MadSci Network: Physics
Query:

Re: Is light a wave or a particle?

Area: Physics
Posted By: David Winsemius, MadSci Admin
Date: Sat Jul 19 14:42:02 1997
Area of science: Physics
ID: 869325000.Ph
Message:
The short answer to your question is ..... yes, light is a wave or a particle.

The slightly longer answer is that it has wave-like properties and particle-like 
properties in different situations. If it is striking a metallic surface and 
kicking out electrons from the atoms, it has a particle behavior. Any given 
wavelength of light will always transfer the same energy to the atoms and the 
electrons will all have the same kinetic energy.

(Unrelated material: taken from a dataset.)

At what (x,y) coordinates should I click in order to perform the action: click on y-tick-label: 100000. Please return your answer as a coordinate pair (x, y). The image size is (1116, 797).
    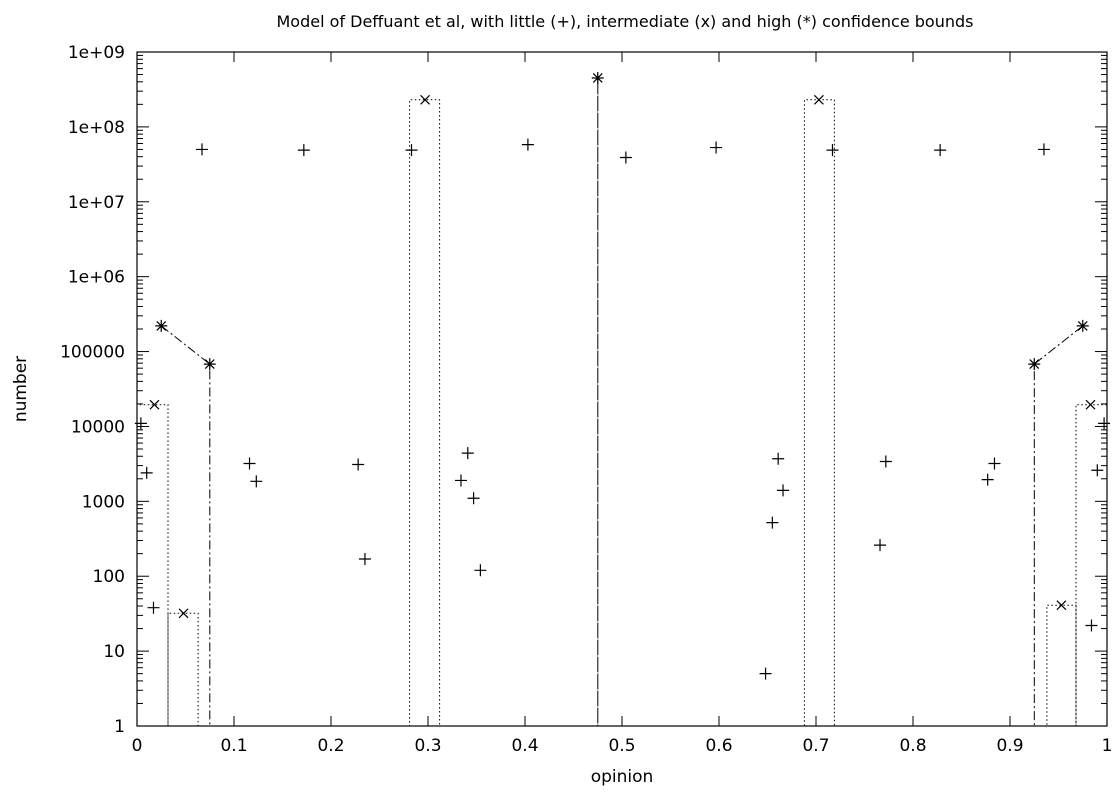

If it is striking a diffraction 
grating it will behave like a wave.

Planck and Einstein provided separate but complementary theoretic explanations, 
both in 1905, for two different sets of phenomena. Planck characterized the 
spectrum of black-body radiation (Planck's Law) and Einstein developed a quantum 
explanation of the Photoelectric effect that required that light be in discrete 
packets of energy, E=h times nu, where h is Planck's constant and nu is the 
frequency. Planck later was awarded the Nobel in 1918 and Einstein in 1921.

Check this site for historical details:
  
Einstein

DeBroglie described how electrons should also have the dual particle-wave aspect 
and received the Nobel for that work in 1927 which was also the year in which 
that prediction was experimentally confirmed.